< a quantity that can be divided into another a whole number of time />

Statistical learning and regression

March 12, 2011

Here is a short review of Statistical Learning from a Regression Perspective, by Richard A. Berk (Springer, 2008). There already exist some good reviews of this book, including the one by John Maindonald in the Journal of Statistical Software. Also, some answers to the exercises proposed in this book were made available by Brian Kriegler. Richard A. Berk also co-authored a nice paper on Statistical Inference After Model Selection (PDF).

I did not take a lot of notes while reading the book, and I just skim over some of the chapters due to a clear lack of time in recent days (tons of papers to read, long overdue MSs to finish, profiling code, and beat my son on our iPhone games : smile : In my opinion, this textbook cannot be used as textbook for a course, I would prefer the ESLII by Hastie and coll.
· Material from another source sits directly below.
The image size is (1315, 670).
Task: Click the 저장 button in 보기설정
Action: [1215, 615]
In fact, Berk refers to it almost all the time in his book. However, I think it is a good complement for someone who already knows ML techniques and want to read a short overview with emphasis added.

Take-away message

First, let me start with some of the conclusions raised by Richard A. Berk by the end of the book. (I am emphasizing part of these quotes.)


Chapter 1 is an essential read for everyone interested in getting the core idea of regression analysis. Interestingly, a distinction is made between estimation of the parameters of the functional relationship postulated between Y and X, and statistical inference or statistical learning (p. 7 and § 1.3).
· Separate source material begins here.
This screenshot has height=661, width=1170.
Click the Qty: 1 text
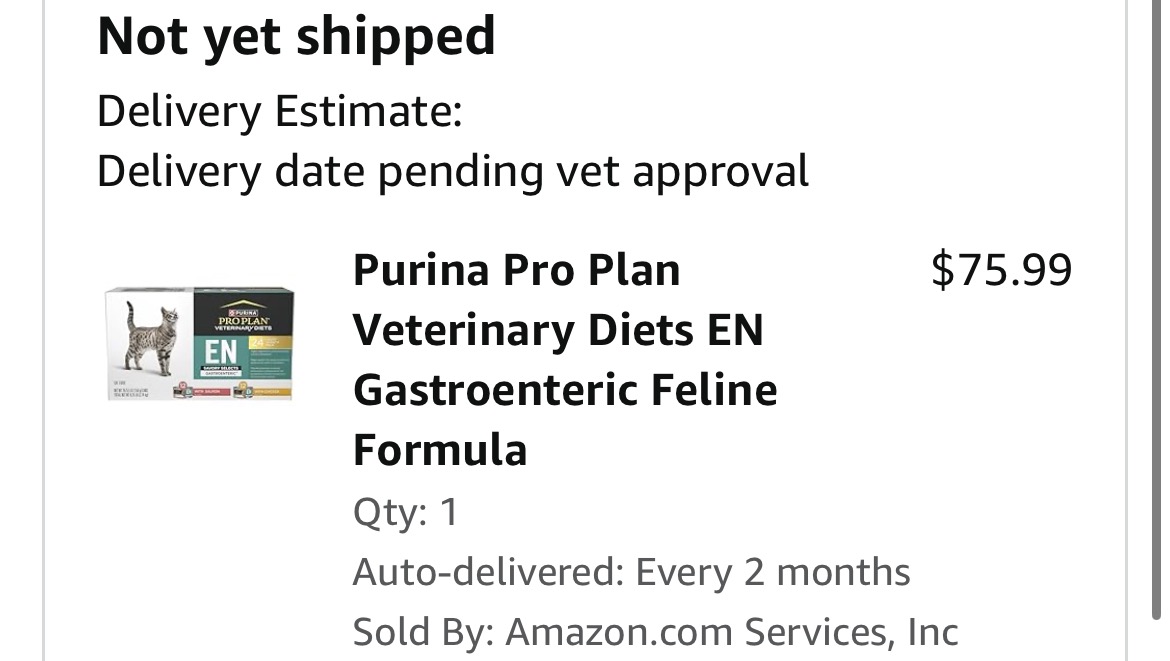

Chapter 2 deals with splines and smoothers. First, after a brief overview of polynomial and natural cubic splines, the author describes B-splines which allow for a cubic piece-wise fit while keeping some nice numerical properties before presenting penalzation methods (shrinkage, ridge regression, lasso, elasticnet, dantzig) deriving from the work of Hastie and Zou. However, I discovered Rodeo which stands for Regularization and Derivative Expectation Operator and is related to adaptive smoothing and the L1 penalization: the idea is to apply shrinkage to nonparametric regression in order to discard irrelevant predictors. More information can be found in Lafferty, J. and Wasserman, L. (2008). Rodeo: Sparse Greedy Nonparametric Regression. Annals of Statistics, 26(1), 28-63.
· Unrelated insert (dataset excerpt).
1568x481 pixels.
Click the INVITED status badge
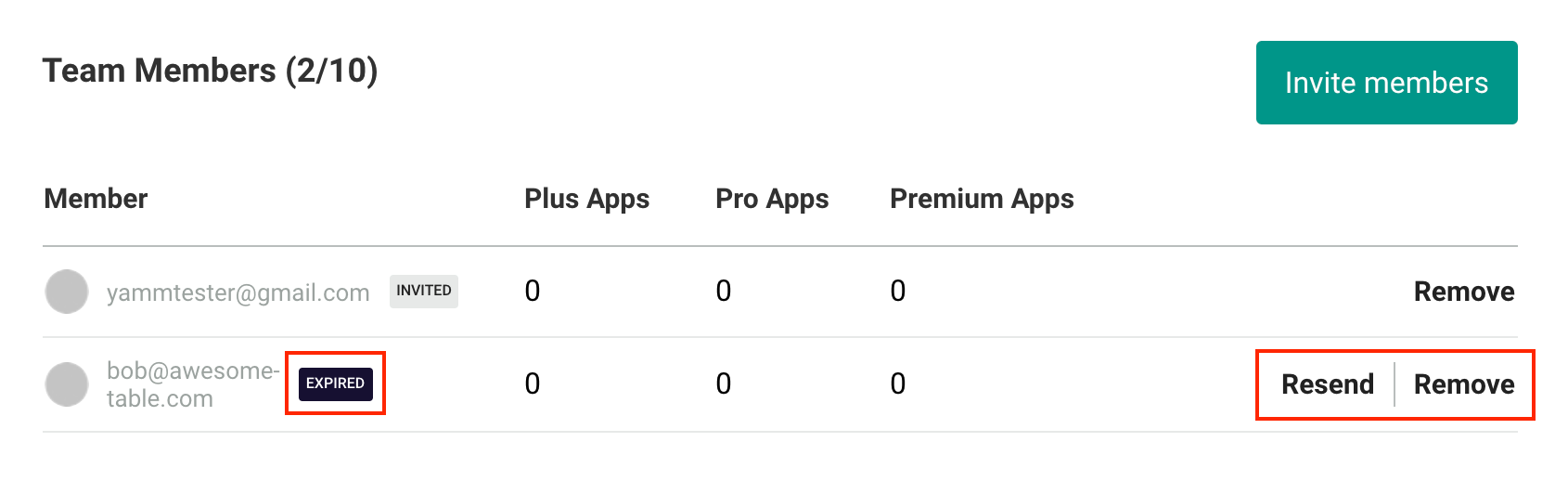point(424,291)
Then comes an extended overview of smoothing splines (§ 2.4), which do not require that the number and location of knots are known or optimized through some measure of fit. They take the general form

$$ \text{RSS}(f,\lambda)=\sum_{i=1}^N\left[y_i-f(x_i)\right]^2+\lambda\int\left[f^{“}(t)\right]^2dt, $$

where $\lambda$ is a tuning parameter that can be chosen with common model selection procedures, e.g. by minimizing using N-fold cross-validation

$$ \text{CV}(\hat f_{\lambda})=\sum_{i=1}^N\left[y_i-\hat f_i^{(-i)}(x_i)\right]^2, $$

which amounts to optimize the tradeoff between bias and variance (in the fitted values). Examples of use can be found in the mgcv package (see the gam() function), and this topic is largely covered in

  1. Hastie, T.J. and Tibshirani, R.J. (1990). Generalized Additive Models. Chapman & Hall
  2. Wood, S. (2006). Generalized Additive Models. An Introduction with R. Chapman & Hall

Locally weighted regression is another approach built upon nearest neighbor methods instead of the LM framework. A well-know example is the lowess smoother which also depends on a tuning parameter, namely the bandwidth (i.e., the total no. observations used to fit a local regression line). Again, a generalized CV statistic can be used to select the optimal one.

In multivariate settings, there also exist some kind of smoothers but now the main problems are (a) to find a good measure of neighborhood, and (b) to find a good way for visually assessing the results. Here, the GAM approach highlighted above prove to be the most interesting approach. The idea is that instead of considering all predictors, as in the classical GLM framework — and when there are numerous, we might face the curse of dimensionality issue, we will be using linear combinations of them. So the conditional mean can be related to the $X_j$ as in the formula

$$ \bar Y\mid X = \alpha + \sum_{j=1}^p f_j(X_j) $$

where $\alpha$ is the intercept.

Chapters 4 and 5 are devoted to Bagging and Random Forests. The basic ideas are that (1) averaging over a collection of fitted values can help compensate for overfitting, and (2) a large number of fitting attempts can produce very flexible fitting functions able to respond to systematic, but highly localized, features of the data; altogether, (3) this might break the bias-variance tradeoff (pp. 169-170).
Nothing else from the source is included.